EXERCISE PROMPT
Keeping each word and mark in place, write out the full listing once more.

····················

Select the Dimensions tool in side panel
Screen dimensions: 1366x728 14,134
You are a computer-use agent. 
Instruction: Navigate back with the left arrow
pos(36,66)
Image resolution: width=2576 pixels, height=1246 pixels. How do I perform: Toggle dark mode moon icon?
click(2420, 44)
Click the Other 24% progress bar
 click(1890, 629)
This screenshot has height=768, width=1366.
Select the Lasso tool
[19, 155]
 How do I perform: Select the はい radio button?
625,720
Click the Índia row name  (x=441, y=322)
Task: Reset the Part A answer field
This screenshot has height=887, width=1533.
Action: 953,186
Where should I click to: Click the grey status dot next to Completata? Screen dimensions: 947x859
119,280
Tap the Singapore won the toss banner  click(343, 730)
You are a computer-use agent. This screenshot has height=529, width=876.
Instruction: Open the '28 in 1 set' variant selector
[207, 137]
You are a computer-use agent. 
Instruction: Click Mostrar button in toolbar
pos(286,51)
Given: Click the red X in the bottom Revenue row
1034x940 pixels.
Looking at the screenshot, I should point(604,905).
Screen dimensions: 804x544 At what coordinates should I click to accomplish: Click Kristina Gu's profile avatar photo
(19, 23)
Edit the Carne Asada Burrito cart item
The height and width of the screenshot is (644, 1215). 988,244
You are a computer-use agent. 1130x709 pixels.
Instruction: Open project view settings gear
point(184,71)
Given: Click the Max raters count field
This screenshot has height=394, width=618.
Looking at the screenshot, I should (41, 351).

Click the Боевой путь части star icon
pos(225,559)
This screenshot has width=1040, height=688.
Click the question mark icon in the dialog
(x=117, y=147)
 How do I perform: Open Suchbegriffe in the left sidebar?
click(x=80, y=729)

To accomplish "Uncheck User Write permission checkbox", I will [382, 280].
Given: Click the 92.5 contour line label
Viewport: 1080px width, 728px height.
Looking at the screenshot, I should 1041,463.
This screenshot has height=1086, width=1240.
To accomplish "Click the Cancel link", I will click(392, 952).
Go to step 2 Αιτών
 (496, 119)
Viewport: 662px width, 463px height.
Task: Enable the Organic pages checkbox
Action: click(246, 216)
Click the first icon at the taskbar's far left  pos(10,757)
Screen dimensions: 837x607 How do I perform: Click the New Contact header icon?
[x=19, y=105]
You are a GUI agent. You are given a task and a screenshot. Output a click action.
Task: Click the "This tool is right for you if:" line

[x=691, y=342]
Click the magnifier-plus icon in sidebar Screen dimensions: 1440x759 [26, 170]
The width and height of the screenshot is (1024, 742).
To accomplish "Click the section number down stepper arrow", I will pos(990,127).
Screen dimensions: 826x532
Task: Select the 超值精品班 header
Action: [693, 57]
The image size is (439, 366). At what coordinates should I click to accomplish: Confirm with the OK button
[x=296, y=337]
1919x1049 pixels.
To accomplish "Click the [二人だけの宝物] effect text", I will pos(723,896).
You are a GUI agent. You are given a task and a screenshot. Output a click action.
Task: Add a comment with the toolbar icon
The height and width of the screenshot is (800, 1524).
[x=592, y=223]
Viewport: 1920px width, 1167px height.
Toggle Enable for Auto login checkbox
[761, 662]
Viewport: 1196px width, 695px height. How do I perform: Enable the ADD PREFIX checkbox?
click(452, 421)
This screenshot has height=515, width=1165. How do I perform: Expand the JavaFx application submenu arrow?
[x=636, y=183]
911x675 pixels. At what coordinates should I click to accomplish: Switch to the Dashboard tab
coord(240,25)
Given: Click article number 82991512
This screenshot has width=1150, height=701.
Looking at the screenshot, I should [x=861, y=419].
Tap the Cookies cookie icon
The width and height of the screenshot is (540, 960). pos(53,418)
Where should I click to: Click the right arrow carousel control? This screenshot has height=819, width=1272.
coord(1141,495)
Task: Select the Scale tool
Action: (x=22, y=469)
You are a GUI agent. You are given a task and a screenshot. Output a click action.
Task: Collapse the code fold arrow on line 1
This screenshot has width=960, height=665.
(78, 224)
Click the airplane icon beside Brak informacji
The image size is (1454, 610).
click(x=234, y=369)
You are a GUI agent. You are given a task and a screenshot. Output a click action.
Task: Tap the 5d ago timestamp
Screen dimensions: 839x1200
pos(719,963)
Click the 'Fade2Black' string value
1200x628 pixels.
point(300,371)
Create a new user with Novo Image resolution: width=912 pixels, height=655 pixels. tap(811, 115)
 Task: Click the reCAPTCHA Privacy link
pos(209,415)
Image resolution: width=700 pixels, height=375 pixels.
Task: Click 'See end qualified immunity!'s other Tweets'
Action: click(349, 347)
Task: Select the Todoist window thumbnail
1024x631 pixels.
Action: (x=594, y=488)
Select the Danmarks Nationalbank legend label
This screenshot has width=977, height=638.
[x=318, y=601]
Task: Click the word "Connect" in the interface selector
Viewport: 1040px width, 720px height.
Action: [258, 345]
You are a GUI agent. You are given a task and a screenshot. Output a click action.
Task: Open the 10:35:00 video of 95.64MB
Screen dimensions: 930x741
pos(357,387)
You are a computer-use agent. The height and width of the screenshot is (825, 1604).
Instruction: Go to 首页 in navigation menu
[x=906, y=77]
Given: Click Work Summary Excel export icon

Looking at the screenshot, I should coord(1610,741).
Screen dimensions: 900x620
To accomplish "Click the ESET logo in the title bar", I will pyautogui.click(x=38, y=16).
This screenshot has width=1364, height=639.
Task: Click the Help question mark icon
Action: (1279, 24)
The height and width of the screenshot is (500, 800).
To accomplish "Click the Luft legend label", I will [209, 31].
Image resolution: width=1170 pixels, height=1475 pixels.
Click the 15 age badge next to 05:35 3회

····················

RESPONSE FOR THIS EXERCISE
Select the Dimensions tool in side panel
Screen dimensions: 1366x728 14,134
You are a computer-use agent. 
Instruction: Navigate back with the left arrow
pos(36,66)
Image resolution: width=2576 pixels, height=1246 pixels. How do I perform: Toggle dark mode moon icon?
click(2420, 44)
Click the Other 24% progress bar
 click(1890, 629)
This screenshot has height=768, width=1366.
Select the Lasso tool
[19, 155]
 How do I perform: Select the はい radio button?
625,720
Click the Índia row name  (x=441, y=322)
Task: Reset the Part A answer field
This screenshot has height=887, width=1533.
Action: 953,186
Where should I click to: Click the grey status dot next to Completata? Screen dimensions: 947x859
119,280
Tap the Singapore won the toss banner  click(343, 730)
You are a computer-use agent. This screenshot has height=529, width=876.
Instruction: Open the '28 in 1 set' variant selector
[207, 137]
You are a computer-use agent. 
Instruction: Click Mostrar button in toolbar
pos(286,51)
Given: Click the red X in the bottom Revenue row
1034x940 pixels.
Looking at the screenshot, I should point(604,905).
Screen dimensions: 804x544 At what coordinates should I click to accomplish: Click Kristina Gu's profile avatar photo
(19, 23)
Edit the Carne Asada Burrito cart item
The height and width of the screenshot is (644, 1215). 988,244
You are a computer-use agent. 1130x709 pixels.
Instruction: Open project view settings gear
point(184,71)
Given: Click the Max raters count field
This screenshot has height=394, width=618.
Looking at the screenshot, I should (41, 351).

Click the Боевой путь части star icon
pos(225,559)
This screenshot has width=1040, height=688.
Click the question mark icon in the dialog
(x=117, y=147)
 How do I perform: Open Suchbegriffe in the left sidebar?
click(x=80, y=729)

To accomplish "Uncheck User Write permission checkbox", I will [382, 280].
Given: Click the 92.5 contour line label
Viewport: 1080px width, 728px height.
Looking at the screenshot, I should 1041,463.
This screenshot has height=1086, width=1240.
To accomplish "Click the Cancel link", I will click(392, 952).
Go to step 2 Αιτών
 (496, 119)
Viewport: 662px width, 463px height.
Task: Enable the Organic pages checkbox
Action: click(246, 216)
Click the first icon at the taskbar's far left  pos(10,757)
Screen dimensions: 837x607 How do I perform: Click the New Contact header icon?
[x=19, y=105]
You are a GUI agent. You are given a task and a screenshot. Output a click action.
Task: Click the "This tool is right for you if:" line

[x=691, y=342]
Click the magnifier-plus icon in sidebar Screen dimensions: 1440x759 [26, 170]
The width and height of the screenshot is (1024, 742).
To accomplish "Click the section number down stepper arrow", I will pos(990,127).
Screen dimensions: 826x532
Task: Select the 超值精品班 header
Action: [693, 57]
The image size is (439, 366). At what coordinates should I click to accomplish: Confirm with the OK button
[x=296, y=337]
1919x1049 pixels.
To accomplish "Click the [二人だけの宝物] effect text", I will pos(723,896).
You are a GUI agent. You are given a task and a screenshot. Output a click action.
Task: Add a comment with the toolbar icon
The height and width of the screenshot is (800, 1524).
[x=592, y=223]
Viewport: 1920px width, 1167px height.
Toggle Enable for Auto login checkbox
[761, 662]
Viewport: 1196px width, 695px height. How do I perform: Enable the ADD PREFIX checkbox?
click(452, 421)
This screenshot has height=515, width=1165. How do I perform: Expand the JavaFx application submenu arrow?
[x=636, y=183]
911x675 pixels. At what coordinates should I click to accomplish: Switch to the Dashboard tab
coord(240,25)
Given: Click article number 82991512
This screenshot has width=1150, height=701.
Looking at the screenshot, I should [x=861, y=419].
Tap the Cookies cookie icon
The width and height of the screenshot is (540, 960). pos(53,418)
Where should I click to: Click the right arrow carousel control? This screenshot has height=819, width=1272.
coord(1141,495)
Task: Select the Scale tool
Action: (x=22, y=469)
You are a GUI agent. You are given a task and a screenshot. Output a click action.
Task: Collapse the code fold arrow on line 1
This screenshot has width=960, height=665.
(78, 224)
Click the airplane icon beside Brak informacji
The image size is (1454, 610).
click(x=234, y=369)
You are a GUI agent. You are given a task and a screenshot. Output a click action.
Task: Tap the 5d ago timestamp
Screen dimensions: 839x1200
pos(719,963)
Click the 'Fade2Black' string value
1200x628 pixels.
point(300,371)
Create a new user with Novo Image resolution: width=912 pixels, height=655 pixels. tap(811, 115)
 Task: Click the reCAPTCHA Privacy link
pos(209,415)
Image resolution: width=700 pixels, height=375 pixels.
Task: Click 'See end qualified immunity!'s other Tweets'
Action: click(349, 347)
Task: Select the Todoist window thumbnail
1024x631 pixels.
Action: (x=594, y=488)
Select the Danmarks Nationalbank legend label
This screenshot has width=977, height=638.
[x=318, y=601]
Task: Click the word "Connect" in the interface selector
Viewport: 1040px width, 720px height.
Action: [258, 345]
You are a GUI agent. You are given a task and a screenshot. Output a click action.
Task: Open the 10:35:00 video of 95.64MB
Screen dimensions: 930x741
pos(357,387)
You are a computer-use agent. The height and width of the screenshot is (825, 1604).
Instruction: Go to 首页 in navigation menu
[x=906, y=77]
Given: Click Work Summary Excel export icon

Looking at the screenshot, I should coord(1610,741).
Screen dimensions: 900x620
To accomplish "Click the ESET logo in the title bar", I will pyautogui.click(x=38, y=16).
This screenshot has width=1364, height=639.
Task: Click the Help question mark icon
Action: (1279, 24)
The height and width of the screenshot is (500, 800).
To accomplish "Click the Luft legend label", I will [209, 31].
Image resolution: width=1170 pixels, height=1475 pixels.
Click the 15 age badge next to 05:35 3회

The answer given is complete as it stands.